Copy word for word, please, the lines of the entries below running from the one containing "Open Warehouse Worker" to the one containing "Navigate back using", both ends included.
--- TASK DATA Enclosed Below ---
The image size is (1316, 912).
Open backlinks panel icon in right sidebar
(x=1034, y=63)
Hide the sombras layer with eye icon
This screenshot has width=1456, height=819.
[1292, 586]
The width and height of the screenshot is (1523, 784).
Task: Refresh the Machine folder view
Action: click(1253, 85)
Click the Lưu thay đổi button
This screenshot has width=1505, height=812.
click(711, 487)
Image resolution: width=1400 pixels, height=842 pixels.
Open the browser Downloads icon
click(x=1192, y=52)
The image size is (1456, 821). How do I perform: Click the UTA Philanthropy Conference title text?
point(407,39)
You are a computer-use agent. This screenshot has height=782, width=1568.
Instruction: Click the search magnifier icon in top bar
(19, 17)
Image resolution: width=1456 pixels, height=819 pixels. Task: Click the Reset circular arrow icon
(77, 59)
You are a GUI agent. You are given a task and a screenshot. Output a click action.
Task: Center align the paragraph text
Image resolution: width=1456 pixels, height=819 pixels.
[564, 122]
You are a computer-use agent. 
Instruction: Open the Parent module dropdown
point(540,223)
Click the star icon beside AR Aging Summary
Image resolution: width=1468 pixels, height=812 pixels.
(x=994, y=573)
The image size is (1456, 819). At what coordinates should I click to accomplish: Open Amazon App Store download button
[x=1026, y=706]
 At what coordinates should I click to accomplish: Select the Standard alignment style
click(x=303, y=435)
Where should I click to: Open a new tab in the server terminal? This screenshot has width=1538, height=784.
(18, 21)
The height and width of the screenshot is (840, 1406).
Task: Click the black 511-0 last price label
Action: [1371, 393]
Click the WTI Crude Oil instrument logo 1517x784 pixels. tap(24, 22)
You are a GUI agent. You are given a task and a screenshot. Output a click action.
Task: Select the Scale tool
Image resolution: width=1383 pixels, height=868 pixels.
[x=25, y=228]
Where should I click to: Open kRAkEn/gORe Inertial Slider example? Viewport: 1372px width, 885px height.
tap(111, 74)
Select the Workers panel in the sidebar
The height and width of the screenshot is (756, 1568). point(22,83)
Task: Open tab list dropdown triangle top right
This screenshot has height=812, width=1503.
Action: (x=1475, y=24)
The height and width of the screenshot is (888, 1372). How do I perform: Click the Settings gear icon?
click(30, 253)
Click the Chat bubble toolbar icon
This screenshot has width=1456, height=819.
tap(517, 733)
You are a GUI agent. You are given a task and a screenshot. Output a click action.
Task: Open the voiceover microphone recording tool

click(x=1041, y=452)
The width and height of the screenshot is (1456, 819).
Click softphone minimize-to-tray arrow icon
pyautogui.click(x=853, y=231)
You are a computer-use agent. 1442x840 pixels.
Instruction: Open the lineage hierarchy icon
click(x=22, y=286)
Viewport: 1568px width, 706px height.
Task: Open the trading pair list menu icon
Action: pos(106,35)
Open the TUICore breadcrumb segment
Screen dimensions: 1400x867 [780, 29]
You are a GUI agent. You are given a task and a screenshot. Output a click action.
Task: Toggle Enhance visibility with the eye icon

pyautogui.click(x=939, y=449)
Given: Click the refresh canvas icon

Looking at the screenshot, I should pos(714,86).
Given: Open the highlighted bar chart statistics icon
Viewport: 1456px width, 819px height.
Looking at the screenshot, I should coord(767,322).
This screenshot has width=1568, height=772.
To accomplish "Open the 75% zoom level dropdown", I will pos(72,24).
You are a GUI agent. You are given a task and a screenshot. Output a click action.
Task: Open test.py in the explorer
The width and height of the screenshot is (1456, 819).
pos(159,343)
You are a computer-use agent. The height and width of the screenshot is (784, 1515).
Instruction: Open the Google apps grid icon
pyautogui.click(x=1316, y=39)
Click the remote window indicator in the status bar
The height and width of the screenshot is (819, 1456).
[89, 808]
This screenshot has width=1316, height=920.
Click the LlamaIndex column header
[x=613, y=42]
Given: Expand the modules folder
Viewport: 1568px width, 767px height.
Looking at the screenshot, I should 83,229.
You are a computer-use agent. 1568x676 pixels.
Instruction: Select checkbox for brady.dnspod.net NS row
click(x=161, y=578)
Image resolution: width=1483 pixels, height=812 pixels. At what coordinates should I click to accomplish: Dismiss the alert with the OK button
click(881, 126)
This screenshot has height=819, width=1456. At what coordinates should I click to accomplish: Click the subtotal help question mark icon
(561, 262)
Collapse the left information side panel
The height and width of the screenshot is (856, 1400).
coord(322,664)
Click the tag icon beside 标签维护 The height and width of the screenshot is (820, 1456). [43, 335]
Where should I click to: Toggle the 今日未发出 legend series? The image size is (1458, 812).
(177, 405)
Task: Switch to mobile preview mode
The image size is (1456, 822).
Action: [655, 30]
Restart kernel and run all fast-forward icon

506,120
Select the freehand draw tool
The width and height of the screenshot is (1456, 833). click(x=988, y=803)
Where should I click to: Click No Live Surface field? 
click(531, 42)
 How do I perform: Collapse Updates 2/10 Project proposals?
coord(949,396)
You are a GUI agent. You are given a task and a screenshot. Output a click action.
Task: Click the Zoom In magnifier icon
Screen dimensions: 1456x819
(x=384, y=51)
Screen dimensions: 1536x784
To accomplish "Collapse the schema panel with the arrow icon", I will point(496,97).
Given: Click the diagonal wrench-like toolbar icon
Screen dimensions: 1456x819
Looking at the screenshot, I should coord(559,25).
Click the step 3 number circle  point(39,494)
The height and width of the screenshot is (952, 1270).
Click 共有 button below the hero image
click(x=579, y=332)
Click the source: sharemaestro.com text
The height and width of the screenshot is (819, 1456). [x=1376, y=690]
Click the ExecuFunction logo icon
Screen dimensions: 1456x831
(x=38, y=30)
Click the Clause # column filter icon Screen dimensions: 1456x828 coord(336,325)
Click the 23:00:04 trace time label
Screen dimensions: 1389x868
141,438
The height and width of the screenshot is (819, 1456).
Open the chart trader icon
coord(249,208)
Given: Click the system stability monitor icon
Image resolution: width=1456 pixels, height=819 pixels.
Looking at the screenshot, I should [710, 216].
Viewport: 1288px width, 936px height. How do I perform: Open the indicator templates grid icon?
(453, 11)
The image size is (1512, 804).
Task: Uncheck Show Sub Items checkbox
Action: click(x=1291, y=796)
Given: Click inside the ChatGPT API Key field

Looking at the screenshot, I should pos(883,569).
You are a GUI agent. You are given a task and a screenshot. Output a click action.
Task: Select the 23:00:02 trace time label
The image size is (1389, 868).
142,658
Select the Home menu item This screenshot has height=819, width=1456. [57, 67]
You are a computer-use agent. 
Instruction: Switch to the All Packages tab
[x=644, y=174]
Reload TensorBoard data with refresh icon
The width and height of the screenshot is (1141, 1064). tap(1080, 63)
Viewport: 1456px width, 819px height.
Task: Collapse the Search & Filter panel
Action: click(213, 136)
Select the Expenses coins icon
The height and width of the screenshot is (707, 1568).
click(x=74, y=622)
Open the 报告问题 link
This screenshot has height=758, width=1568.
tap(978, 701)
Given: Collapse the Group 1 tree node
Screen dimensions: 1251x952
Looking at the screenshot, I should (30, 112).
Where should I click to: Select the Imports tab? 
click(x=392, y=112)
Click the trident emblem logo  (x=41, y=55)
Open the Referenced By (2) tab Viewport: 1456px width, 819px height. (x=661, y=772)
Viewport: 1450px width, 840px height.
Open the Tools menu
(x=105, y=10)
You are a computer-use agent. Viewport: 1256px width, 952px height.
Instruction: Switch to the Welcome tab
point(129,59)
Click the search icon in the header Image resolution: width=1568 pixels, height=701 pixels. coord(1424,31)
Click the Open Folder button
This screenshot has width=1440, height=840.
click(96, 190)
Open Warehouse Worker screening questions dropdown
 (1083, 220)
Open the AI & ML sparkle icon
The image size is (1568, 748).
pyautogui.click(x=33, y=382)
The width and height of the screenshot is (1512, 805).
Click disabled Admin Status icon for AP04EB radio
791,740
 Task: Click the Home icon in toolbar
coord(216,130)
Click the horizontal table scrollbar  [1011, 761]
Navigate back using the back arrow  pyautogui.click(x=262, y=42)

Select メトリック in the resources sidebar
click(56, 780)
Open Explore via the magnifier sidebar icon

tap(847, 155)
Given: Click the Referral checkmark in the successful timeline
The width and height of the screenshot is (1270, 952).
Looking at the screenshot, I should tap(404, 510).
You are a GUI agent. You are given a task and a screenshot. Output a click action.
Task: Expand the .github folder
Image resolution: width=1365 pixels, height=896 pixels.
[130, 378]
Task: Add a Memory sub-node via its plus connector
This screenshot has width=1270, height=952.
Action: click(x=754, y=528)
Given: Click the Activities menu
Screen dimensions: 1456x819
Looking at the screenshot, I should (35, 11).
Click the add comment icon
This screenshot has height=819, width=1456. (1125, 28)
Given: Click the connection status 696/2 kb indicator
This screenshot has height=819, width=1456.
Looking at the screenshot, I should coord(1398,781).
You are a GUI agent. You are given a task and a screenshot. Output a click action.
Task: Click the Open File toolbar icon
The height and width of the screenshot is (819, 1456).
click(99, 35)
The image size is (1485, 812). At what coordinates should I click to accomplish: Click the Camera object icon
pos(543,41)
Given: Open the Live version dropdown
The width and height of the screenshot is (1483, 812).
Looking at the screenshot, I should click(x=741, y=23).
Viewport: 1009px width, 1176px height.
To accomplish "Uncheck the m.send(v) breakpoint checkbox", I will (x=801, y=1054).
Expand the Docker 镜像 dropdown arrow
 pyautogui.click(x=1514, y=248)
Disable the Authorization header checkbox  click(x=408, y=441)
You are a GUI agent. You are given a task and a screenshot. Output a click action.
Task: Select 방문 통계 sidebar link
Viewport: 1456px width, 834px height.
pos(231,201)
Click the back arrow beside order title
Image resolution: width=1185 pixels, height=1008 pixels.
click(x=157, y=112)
--- End of Enclosed TASK DATA ---
RESPONSE FOR THIS EXERCISE:
Open Warehouse Worker screening questions dropdown
 (1083, 220)
Open the AI & ML sparkle icon
The image size is (1568, 748).
pyautogui.click(x=33, y=382)
The width and height of the screenshot is (1512, 805).
Click disabled Admin Status icon for AP04EB radio
791,740
 Task: Click the Home icon in toolbar
coord(216,130)
Click the horizontal table scrollbar  [1011, 761]
Navigate back using the back arrow  pyautogui.click(x=262, y=42)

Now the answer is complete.